- SET TASK -
Duplicate the listing below word for word, beginning at the line that contains "The width and height of the screenshot is (978, 367)." and stopping after the line that contains "point(1447,1046)".

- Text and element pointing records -
# # # # # # #

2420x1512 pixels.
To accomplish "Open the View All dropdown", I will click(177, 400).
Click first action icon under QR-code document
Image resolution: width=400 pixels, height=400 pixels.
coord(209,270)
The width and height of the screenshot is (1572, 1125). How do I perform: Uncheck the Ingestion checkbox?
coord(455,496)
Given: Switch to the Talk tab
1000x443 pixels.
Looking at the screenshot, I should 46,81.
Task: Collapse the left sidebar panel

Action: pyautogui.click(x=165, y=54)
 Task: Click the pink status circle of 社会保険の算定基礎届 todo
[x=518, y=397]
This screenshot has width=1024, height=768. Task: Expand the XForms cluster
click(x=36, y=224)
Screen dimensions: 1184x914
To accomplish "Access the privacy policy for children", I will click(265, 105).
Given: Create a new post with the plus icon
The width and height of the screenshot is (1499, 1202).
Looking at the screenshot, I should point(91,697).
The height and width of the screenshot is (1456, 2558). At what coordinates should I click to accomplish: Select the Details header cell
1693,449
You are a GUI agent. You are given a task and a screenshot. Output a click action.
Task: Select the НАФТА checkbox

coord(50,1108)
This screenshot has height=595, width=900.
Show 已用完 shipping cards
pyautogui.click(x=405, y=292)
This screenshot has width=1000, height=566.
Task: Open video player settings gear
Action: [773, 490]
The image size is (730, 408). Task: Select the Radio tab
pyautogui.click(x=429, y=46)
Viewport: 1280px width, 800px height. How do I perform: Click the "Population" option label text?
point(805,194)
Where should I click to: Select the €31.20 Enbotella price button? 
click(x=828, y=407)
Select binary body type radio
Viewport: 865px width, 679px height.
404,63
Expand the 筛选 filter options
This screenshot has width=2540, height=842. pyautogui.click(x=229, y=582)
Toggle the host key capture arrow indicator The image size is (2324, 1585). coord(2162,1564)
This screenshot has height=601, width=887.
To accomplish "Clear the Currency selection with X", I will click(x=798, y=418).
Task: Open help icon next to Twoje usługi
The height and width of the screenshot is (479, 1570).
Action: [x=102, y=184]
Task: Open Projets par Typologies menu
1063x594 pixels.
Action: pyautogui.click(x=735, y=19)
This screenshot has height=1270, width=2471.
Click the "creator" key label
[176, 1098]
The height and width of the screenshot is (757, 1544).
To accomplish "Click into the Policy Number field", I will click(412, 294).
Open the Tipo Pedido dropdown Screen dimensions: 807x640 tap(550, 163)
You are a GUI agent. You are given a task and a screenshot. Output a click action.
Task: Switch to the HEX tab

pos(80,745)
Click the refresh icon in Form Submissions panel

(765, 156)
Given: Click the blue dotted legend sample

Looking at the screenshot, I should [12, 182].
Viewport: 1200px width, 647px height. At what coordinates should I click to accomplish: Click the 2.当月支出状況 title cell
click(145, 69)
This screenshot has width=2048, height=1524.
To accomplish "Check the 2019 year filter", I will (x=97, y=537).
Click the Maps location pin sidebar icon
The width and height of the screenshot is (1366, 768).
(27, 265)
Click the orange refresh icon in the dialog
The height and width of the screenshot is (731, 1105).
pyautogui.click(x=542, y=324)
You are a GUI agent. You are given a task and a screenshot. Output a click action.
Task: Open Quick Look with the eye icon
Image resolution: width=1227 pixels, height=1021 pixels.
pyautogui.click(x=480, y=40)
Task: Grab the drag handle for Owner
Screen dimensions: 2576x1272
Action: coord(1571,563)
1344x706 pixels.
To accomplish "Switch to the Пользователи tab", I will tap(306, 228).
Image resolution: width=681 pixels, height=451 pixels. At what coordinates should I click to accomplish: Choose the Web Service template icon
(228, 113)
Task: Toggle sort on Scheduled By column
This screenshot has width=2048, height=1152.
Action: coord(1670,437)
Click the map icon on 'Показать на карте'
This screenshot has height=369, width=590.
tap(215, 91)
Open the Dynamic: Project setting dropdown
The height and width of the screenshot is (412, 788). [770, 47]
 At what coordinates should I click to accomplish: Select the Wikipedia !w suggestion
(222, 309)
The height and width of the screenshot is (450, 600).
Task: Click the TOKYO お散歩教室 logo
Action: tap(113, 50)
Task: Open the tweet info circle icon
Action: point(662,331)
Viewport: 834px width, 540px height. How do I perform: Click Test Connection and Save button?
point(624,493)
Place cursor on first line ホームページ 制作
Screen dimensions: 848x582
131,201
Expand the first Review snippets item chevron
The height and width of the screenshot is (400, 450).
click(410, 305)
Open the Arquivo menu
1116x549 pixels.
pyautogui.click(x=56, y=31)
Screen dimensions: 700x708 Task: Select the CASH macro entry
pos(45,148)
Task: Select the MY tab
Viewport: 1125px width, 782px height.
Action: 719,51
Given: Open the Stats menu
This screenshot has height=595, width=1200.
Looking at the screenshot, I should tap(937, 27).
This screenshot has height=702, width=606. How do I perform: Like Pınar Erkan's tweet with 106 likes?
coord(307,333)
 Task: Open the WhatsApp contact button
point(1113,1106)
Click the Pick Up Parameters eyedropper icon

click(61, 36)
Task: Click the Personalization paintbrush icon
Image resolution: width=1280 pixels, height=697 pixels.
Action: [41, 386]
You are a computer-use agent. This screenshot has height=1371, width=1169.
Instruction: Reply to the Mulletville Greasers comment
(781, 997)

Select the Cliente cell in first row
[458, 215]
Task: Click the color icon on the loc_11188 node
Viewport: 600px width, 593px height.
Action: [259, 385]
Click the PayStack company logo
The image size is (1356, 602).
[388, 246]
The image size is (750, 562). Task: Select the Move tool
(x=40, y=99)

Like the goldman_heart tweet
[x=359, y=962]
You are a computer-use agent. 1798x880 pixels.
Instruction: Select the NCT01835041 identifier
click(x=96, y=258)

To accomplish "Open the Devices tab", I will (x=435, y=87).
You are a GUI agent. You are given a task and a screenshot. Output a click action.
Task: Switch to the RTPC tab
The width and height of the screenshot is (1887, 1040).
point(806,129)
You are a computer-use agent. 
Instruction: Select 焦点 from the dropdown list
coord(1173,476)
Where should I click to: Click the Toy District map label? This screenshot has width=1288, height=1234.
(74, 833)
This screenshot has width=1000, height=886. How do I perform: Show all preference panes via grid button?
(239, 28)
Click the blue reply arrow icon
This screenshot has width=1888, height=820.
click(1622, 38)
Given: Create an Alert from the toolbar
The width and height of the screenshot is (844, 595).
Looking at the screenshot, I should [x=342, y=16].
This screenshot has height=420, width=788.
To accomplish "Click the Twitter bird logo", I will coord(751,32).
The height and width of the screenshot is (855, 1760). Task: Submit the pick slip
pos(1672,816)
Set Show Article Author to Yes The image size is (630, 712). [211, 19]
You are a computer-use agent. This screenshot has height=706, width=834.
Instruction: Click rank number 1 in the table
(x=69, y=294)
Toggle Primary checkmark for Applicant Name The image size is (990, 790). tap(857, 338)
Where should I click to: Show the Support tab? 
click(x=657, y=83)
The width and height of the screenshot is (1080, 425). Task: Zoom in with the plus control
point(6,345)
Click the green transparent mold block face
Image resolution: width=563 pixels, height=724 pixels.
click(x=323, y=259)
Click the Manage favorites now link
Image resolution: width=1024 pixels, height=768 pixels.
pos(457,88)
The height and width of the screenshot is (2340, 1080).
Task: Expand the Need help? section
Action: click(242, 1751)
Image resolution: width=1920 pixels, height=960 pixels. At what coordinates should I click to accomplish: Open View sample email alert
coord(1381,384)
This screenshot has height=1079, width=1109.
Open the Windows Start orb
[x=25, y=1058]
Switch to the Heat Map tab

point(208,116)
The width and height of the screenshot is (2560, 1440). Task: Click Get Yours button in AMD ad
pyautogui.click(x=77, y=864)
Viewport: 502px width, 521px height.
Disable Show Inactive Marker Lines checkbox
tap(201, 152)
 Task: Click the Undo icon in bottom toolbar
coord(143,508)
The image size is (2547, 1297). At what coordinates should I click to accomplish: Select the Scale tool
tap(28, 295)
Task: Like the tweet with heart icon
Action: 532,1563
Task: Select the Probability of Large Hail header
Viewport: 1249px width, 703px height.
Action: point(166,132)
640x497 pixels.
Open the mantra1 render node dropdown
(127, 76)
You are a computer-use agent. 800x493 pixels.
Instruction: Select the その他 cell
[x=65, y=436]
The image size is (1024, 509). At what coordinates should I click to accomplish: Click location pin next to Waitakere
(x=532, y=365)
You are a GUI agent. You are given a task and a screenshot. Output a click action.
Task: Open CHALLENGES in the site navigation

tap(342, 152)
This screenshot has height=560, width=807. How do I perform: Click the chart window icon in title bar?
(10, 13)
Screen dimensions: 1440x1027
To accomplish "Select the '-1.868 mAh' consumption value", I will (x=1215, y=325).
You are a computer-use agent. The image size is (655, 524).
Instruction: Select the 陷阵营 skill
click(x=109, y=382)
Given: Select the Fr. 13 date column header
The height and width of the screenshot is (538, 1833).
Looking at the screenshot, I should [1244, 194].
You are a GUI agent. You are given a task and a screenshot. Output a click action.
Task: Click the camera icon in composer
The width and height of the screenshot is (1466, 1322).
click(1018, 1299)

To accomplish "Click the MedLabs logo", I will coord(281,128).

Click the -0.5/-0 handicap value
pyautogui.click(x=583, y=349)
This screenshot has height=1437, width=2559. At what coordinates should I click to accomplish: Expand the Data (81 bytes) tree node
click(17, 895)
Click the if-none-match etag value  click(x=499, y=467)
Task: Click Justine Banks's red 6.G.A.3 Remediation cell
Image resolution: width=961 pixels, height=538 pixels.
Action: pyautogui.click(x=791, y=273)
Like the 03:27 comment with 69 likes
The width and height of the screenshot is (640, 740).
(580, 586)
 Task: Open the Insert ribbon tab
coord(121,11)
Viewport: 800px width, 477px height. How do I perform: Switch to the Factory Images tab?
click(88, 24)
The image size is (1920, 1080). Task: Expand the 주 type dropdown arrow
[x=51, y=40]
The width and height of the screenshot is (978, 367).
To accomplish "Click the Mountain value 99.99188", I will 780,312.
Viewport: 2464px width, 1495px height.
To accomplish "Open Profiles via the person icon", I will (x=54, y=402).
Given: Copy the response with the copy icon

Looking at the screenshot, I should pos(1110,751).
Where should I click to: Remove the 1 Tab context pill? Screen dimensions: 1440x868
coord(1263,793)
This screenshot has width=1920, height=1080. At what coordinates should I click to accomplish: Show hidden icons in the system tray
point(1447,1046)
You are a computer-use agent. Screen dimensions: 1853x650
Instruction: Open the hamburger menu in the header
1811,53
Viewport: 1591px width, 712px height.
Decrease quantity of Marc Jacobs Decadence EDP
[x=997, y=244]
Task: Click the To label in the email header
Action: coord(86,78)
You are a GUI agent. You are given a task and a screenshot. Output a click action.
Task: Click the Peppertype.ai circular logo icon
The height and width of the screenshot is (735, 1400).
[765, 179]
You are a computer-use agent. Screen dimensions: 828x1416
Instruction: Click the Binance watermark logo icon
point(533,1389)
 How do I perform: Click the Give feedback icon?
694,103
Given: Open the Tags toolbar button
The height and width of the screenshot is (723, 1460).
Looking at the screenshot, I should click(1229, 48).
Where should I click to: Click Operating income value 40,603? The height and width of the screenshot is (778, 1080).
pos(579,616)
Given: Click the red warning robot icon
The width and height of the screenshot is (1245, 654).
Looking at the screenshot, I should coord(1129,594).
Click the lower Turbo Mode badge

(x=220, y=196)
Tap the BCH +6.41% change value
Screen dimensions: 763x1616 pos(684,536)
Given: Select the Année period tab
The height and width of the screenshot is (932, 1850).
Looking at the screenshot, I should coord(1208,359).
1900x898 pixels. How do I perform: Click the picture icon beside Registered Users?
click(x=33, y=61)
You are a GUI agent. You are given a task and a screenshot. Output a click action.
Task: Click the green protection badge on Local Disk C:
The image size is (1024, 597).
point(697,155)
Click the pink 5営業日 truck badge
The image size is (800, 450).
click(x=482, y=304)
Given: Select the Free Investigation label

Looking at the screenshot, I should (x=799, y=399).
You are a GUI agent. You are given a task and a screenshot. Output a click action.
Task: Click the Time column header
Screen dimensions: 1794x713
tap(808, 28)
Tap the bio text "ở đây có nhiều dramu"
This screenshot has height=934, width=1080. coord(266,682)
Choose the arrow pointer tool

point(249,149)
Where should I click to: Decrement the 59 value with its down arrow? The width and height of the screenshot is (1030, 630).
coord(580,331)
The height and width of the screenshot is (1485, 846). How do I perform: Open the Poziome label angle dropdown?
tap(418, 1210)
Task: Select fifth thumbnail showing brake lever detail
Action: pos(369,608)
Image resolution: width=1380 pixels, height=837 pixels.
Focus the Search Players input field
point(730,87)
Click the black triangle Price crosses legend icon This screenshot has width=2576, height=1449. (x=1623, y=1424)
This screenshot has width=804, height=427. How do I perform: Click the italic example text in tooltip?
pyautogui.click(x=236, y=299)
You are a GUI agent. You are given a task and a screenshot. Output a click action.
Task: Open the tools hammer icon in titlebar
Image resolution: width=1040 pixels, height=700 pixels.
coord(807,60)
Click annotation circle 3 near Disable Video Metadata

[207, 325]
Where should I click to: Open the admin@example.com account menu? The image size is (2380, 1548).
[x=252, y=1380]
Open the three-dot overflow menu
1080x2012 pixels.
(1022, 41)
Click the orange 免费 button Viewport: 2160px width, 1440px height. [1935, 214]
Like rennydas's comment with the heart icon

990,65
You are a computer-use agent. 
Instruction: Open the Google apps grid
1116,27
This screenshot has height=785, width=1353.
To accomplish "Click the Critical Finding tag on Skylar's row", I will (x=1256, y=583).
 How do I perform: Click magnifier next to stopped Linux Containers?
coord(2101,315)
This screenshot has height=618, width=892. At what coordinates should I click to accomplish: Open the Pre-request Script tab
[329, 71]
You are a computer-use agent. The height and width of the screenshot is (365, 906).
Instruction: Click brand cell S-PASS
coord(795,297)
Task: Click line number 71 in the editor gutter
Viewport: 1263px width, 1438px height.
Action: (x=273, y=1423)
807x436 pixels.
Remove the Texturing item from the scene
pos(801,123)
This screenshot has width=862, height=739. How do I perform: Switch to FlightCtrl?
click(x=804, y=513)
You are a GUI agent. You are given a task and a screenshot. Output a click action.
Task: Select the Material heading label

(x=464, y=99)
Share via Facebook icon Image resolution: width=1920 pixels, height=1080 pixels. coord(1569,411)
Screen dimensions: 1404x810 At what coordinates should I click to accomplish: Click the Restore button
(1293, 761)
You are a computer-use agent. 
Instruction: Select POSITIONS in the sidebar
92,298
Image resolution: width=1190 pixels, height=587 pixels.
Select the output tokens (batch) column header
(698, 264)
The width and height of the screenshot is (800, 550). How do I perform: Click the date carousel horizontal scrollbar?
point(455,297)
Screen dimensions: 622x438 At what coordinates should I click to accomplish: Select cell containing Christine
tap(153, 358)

# # # # # # #

- ANSWER TO THIS EXERCISE -
The width and height of the screenshot is (978, 367).
To accomplish "Click the Mountain value 99.99188", I will 780,312.
Viewport: 2464px width, 1495px height.
To accomplish "Open Profiles via the person icon", I will (x=54, y=402).
Given: Copy the response with the copy icon

Looking at the screenshot, I should pos(1110,751).
Where should I click to: Remove the 1 Tab context pill? Screen dimensions: 1440x868
coord(1263,793)
This screenshot has width=1920, height=1080. At what coordinates should I click to accomplish: Show hidden icons in the system tray
point(1447,1046)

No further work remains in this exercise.